My Dad used to use one of the float tube seat/kits and liked it.  Make sure to wear a PFD in case you go under, sink, whatever.

I agree with Larry and scouting at different times is best in my opinion.  They could be roost ponds, feeding areas or just loafing areas which happen at different times.  I have been at a spot and not seen a single bird then had 50-100 ducks pour in right before sunset.  Sometimes mid morning is a great time to hunt when the ducks come back from feeding somewhere else to loaf.


----------



## LipRip'r (Nov 3, 2010)

georgiaboy said:


> My Dad used to use one of the float tube seat/kits and liked it.  Make sure to wear a PFD in case you go under, sink, whatever.
> 
> I agree with Larry and scouting at different times is best in my opinion.  They could be roost ponds, feeding areas or just loafing areas which happen at different times.  I have been at a spot and not seen a single bird then had 50-100 ducks pour in right before sunset.  Sometimes mid morning is a great time to hunt when the ducks come back from feeding somewhere else to loaf.

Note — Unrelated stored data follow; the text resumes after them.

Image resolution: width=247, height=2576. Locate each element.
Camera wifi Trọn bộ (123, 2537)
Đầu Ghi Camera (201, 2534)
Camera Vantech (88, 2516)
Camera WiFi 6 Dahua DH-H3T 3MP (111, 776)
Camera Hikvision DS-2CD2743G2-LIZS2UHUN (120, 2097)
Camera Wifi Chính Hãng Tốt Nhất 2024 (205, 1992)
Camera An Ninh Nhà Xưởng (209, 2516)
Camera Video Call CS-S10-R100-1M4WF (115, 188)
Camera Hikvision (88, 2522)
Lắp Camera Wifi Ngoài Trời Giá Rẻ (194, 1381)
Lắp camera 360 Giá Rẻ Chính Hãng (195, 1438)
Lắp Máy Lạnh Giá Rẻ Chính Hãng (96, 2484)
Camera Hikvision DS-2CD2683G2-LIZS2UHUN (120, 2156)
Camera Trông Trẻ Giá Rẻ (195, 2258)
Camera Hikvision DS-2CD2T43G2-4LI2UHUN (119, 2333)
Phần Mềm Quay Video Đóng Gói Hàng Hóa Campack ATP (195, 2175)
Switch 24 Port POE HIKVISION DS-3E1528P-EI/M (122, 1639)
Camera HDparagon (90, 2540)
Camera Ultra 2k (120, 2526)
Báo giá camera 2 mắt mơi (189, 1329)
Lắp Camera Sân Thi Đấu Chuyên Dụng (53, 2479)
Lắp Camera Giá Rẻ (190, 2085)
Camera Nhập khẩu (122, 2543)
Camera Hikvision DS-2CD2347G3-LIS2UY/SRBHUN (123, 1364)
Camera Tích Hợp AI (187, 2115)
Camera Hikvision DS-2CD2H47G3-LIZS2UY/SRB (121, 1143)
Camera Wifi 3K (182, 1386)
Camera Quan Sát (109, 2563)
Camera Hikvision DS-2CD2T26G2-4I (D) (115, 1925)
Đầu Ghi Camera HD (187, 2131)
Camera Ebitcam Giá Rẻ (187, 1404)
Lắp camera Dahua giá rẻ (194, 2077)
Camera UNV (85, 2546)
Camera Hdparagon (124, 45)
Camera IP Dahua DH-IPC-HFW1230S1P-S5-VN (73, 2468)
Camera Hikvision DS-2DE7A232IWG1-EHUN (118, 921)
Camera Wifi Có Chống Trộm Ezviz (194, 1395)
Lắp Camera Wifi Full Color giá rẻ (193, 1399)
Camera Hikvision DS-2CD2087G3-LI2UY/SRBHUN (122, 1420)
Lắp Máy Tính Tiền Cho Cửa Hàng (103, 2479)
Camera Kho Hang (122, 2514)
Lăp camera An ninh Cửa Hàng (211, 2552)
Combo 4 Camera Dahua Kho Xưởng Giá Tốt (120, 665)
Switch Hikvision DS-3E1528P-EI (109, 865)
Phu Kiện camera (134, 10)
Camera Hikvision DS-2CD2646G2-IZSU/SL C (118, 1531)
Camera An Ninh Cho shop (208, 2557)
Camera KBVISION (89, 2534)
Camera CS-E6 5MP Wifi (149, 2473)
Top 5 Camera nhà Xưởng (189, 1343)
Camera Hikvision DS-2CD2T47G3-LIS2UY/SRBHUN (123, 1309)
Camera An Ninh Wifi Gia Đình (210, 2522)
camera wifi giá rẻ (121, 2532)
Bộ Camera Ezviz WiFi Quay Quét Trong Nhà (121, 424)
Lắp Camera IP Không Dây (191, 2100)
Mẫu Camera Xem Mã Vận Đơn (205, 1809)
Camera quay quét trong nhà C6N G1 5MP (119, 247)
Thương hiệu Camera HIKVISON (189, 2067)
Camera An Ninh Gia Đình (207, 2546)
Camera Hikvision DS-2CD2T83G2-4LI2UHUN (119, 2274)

Correct, and your distance from their feed source will determine what time they make it back so I'd plan to scout the area deep into the morning as the season gets nearer


----------



## gaduckkiller (Nov 4, 2010)

i use a tube all the time since i'm like you and dont have a dog and hunt some remote places. i haven't had any trouble with mine. a tube and a boat paddle have worked ok for me.


----------



## silvertitan (Nov 4, 2010)

A collapsing fishing rig with a big treble hook tied in line with a sinker below comes in handy on those long retrieves. If it's a stumpy swamp, you can use a big floating stick bait. Cast across the dead duck and reel it in. Good luck.


----------



## drdarby45 (Nov 4, 2010)

get you a little kayak... i got one and spraypainted it camo and use it all the time duck hunting.


----------



## mbentle2 (Nov 4, 2010)

Thanks for the replys. I have a 10' aluminum boat already that we carry to the close holes. I have some that are a mile walk somtimes even 3 miles when the road is flooded. I looked at some of the tubes on cabelas and yall say they work good so im gonna give um a try.


----------



## WOODIE13 (Nov 4, 2010)

silvertitan said:


> A collapsing fishing rig with a big treble hook tied in line with a sinker below comes in handy on those long retrieves. If it's a stumpy swamp, you can use a big floating stick bait. Cast across the dead duck and reel it in. Good luck.


 

Works well.

Also, tie off you gun to the tube when picking up cripples or dead ones, you just never know.


----------



## paulito (Nov 4, 2010)

have used one many time and they work well. course if you got a mile walk yoo are gonna want to consider how to blow that thing up when you get there cuz they are not super fun to walk long distances with. not heavy just very awkward.


----------



## Larry Young Jr (Nov 5, 2010)

paulito said:


> have used one many time and they work well. course if you got a mile walk yoo are gonna want to consider how to blow that thing up when you get there cuz they are not super fun to walk long distances with. not heavy just very awkward.



That is what makes it fun!


----------



## Gaducker (Nov 6, 2010)

Get your self one of these.  I hear they are very user friendly.  Looks very easy to navigate and very safe. Plus you can take a nap when you get finished slayin the duckies.


----------



## Larry Young Jr (Nov 6, 2010)

I like the naping part!   The rest??? I leave to you.


----------



## duck-dawg (Nov 15, 2010)

There's some really lightweight boats out there that may serve you better in the long run. Google Creek Boats...they've got a new one out for 2010 that's 8ft long and 36 pounds. You could strap it to a deer-cart or put a handle on the front and back and carry it with a buddy. I've never tried one of the inner tubes and don't really know anything about them, but my thoughts would be that if you're walking through the woods/navigating wooded holes, you're going to inevitably put a hole in that tube. You could also use one of these things in other places...if I hadn't just spent 2 summers finishing my hybrid-layout boat I would probably be investing in one, as they look like great little boats. Just my .02.


----------



## mbentle2 (Nov 16, 2010)

Just checked them out. Those are some very cool boats.


----------